Even Reed’s Grocery the little store that sat on 4th and Emmitt where my family did most of their shopping when I was a kid had that feeling. Mr. Reed always had Christmas songs playing when the season came along. He also had a big display case at the front of his store full of Christmas toys and Christmas candy. My favorite Christmas candy was that hard candy that looked like a ribbon; I don’t see that candy in stores anymore. Mr. Reed always had it prominently displayed in that glass case just as you entered the store when the season came around, along with all the other Christmas favorites like candy canes and chocolates.
He also displayed a few of the popular toys of the day in that case, for us kids to wish for too. I doubt that kids today would be very excited over the type of toys that made my friends and I press our noses up to Mr. Reed’s display case. Today most toys have to be battery operated, or something with a screen. For kids I grew up with however, our imaginations supplied all the power we needed. I do admit however that I loved wind up toys, and also my electric train I received one Christmas, but when the spring broke on those toys I was perfectly content to push them around manually. Today we just return it for a new one.

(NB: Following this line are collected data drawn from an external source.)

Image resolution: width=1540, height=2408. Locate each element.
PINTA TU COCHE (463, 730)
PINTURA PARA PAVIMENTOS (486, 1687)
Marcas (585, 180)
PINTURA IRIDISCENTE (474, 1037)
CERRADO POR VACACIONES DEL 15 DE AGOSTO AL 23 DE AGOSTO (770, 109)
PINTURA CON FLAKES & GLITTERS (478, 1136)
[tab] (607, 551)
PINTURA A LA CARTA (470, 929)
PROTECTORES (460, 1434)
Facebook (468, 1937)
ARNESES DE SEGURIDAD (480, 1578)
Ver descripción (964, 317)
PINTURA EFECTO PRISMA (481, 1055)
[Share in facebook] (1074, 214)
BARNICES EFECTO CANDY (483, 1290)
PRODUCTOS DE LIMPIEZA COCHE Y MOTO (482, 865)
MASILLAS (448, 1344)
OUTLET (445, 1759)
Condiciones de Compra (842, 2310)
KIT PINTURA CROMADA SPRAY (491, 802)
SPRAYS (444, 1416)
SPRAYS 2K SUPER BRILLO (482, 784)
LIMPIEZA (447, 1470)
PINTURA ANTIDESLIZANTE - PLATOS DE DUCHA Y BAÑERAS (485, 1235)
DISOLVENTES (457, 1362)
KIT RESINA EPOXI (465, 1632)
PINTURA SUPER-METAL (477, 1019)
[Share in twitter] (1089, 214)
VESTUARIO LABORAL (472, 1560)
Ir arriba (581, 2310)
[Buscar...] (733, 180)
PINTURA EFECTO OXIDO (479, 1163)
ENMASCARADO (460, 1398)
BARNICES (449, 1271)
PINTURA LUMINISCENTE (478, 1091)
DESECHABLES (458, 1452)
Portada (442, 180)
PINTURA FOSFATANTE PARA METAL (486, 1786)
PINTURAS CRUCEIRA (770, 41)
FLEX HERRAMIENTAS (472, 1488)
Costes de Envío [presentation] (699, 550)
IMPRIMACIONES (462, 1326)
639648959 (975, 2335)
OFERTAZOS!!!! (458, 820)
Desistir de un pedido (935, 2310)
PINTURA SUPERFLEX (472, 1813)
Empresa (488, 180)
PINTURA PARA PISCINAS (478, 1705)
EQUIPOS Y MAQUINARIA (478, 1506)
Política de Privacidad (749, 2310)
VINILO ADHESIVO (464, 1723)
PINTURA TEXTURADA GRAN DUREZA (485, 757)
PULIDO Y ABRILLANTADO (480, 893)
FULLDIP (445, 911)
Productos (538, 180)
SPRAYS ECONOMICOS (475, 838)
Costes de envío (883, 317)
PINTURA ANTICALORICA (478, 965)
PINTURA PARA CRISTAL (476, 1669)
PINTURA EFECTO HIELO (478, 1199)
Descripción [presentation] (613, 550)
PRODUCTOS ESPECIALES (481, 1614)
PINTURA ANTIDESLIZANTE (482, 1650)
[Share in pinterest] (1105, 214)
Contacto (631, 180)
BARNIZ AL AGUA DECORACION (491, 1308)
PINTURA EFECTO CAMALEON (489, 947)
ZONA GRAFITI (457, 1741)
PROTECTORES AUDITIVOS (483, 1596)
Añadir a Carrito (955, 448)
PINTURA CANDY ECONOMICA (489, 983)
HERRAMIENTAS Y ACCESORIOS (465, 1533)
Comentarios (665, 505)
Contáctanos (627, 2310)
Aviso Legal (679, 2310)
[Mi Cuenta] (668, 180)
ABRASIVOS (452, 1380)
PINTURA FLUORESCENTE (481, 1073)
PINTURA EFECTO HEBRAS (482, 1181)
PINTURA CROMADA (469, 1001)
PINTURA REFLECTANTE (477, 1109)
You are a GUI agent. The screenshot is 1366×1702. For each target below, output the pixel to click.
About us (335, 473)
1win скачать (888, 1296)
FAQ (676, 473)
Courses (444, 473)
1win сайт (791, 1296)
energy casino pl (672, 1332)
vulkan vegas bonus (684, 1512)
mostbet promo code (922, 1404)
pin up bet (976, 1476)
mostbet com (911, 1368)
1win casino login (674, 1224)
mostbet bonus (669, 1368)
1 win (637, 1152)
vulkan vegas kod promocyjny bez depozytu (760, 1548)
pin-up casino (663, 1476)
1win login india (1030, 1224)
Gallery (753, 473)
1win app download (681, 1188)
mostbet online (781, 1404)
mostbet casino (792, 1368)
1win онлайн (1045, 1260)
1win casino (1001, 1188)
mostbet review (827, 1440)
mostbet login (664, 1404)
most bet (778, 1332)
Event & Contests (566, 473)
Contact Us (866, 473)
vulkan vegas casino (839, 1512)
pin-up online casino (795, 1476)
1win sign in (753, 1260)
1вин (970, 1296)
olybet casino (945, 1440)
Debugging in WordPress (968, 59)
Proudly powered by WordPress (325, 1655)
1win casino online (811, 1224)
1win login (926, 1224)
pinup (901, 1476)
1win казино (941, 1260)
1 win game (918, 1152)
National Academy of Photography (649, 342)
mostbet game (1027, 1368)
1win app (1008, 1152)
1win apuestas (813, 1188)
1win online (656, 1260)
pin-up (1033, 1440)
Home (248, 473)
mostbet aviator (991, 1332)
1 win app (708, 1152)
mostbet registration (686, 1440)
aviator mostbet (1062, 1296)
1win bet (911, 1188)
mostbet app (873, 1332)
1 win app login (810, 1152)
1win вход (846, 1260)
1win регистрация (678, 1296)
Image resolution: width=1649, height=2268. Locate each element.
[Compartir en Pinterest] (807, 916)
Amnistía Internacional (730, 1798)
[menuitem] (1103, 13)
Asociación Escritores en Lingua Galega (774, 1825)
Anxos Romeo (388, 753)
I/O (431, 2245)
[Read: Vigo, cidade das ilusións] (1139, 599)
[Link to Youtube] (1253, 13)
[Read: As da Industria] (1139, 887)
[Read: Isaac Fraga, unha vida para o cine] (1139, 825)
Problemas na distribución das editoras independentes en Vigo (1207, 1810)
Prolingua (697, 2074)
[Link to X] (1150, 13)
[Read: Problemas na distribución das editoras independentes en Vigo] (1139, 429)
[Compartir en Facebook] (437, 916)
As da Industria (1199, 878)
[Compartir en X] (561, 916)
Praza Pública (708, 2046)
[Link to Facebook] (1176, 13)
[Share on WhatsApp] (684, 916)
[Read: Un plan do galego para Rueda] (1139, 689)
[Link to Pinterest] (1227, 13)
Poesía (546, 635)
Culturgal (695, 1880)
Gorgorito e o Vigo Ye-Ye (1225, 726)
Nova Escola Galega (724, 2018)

I have written several stories about Christmas, and I have written about downtown Sedalia before, but I believe some of my clearest memories as a small child come when those two subjects are combined. I would guess that is true for many people around my age, who still remember the crowded streets and busy stores of downtown Sedalia during the holiday shopping season. I guess that is why when the ground is white from a slow falling snow, and I walk into a store, with a Christmas Carol playing; just for a moment I’m back there on Ohio Street, shopping with mom, dad and sis.